Fast LLM-Based Semantic Filtering: From a Unified Framework to an Adaptive Two-Phase Method

Evaluating a natural-language yes/no predicate over a document corpus under an accuracy target - the semantic filter - is a cornerstone of LLM-based data processing. Calling the LLM on every document (the oracle) is prohibitive, so cascades pair the oracle with a fast proxy. As deployed today, they leave four limitations on the table. (1) Each cascade family - model-free clustering, prebuilt small-LLM proxies, online-trained proxies - commits to a single representation and pipeline, and wins on only a narrow query regime. (2) The strongest online proxy invests in a custom training scheme on a bi-encoder over dense embeddings, missing the token-level evidence richer predicates require. (3) The proxy is trained against binary yes/no labels, wasting the LLM's per-document confidence at the boundary documents it most needs to learn. (4) Existing calibrations add a uniform safety margin, conflating genuine proxy uncertainty with small-sample noise and inflating cascade cost. We address these by (1) composing families adaptively - model-free clustering first, online proxy only when needed, with oracle calls shared across phases; (2) replacing the cosine bi-encoder with a hybrid of off-the-shelf token-aware models; (3) training the proxy with the oracle's per-document confidence as a soft label; and (4) a calibration that adds the safety margin only where the labeled sample is sparse. We are also the first to use the oracle's per-document confidence for three purposes: a query-level difficulty compass, a lower bound on the minimum oracle calls any proxy-based cascade can make, and the proxy's soft training label. At a 90% accuracy target on three 10K-document corpora, our methods are 1.6-2.0x faster than the best prior method per corpus and meet the target on 95% of queries; the BER-derived lower bound indicates a further ~4-20x of headroom for future work.

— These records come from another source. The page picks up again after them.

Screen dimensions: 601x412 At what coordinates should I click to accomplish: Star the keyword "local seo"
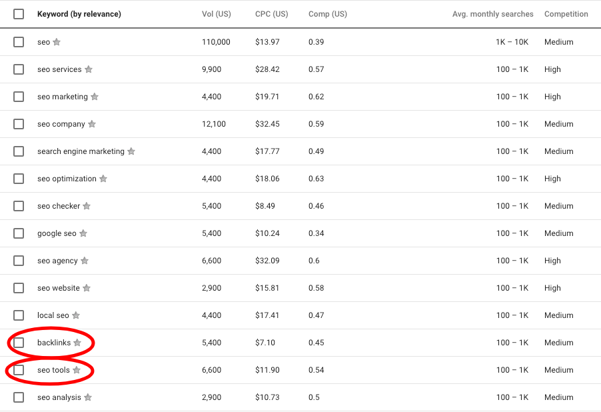tap(75, 315)
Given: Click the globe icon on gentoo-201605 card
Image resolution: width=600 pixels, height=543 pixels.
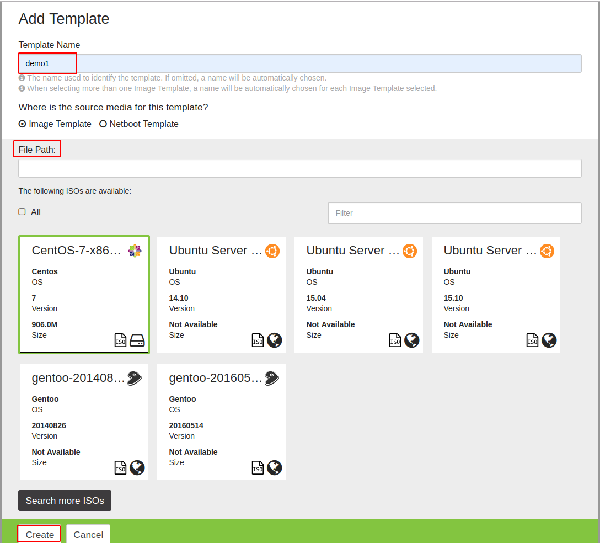Looking at the screenshot, I should 275,467.
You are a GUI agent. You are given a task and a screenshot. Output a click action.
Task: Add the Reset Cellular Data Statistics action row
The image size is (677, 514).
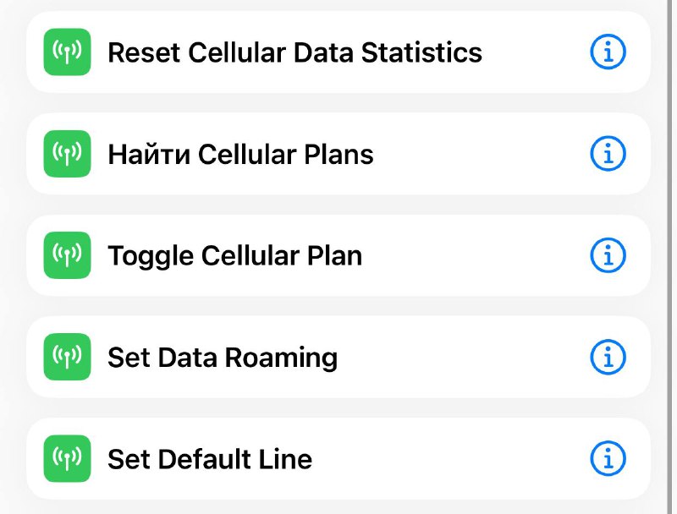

翻译：在给定准确率目标下，对文档语料库中的自然语言是非谓词进行评估——即语义过滤——是基于LLM的数据处理的核心任务。对每篇文档调用LLM（即标准解法）代价高昂，因此级联方法将标准解法与快速代理相结合。现有部署存在四方面不足：（1）每种级联家族——无模型聚类、预构建的小型LLM代理、在线训练的代理——仅承诺单一表示和流水线，且仅在狭窄的查询场景中表现优异；（2）最强的在线代理采用稠密嵌入上的双编码器进行定制训练方案，忽略了更丰富谓词所需的词级证据；（3）代理针对二值是非标签进行训练，浪费了LLM在边界文档上最需要学习的逐文档置信度；（4）现有校准方法增加均匀安全裕度，混淆了代理真正的不确定性与小样本噪声，推高了级联成本。我们通过以下方式解决这些问题：（1）自适应组合不同家族——首先使用无模型聚类，仅在必要时启用在线代理，且跨阶段共享标准解法的调用；（2）用现成的词感知模型混合体替代余弦双编码器；（3）以标准解法的逐文档置信度作为软标签训练代理；（4）仅在标注样本稀疏处增加安全裕度的校准方法。我们首次将标准解法的逐文档置信度用于三个目的：查询级难度指南、任何基于代理的级联所需最小标准解法调用次数的下界、以及代理的软训练标签。在三个各含1万篇文档的语料库上以90%准确率为目标时，我们的方法比每个语料库的最佳先前方法快1.6-2.0倍，且能在95%的查询上达到目标；基于BER导出的下界表明未来工作仍有约4-20倍的提升空间。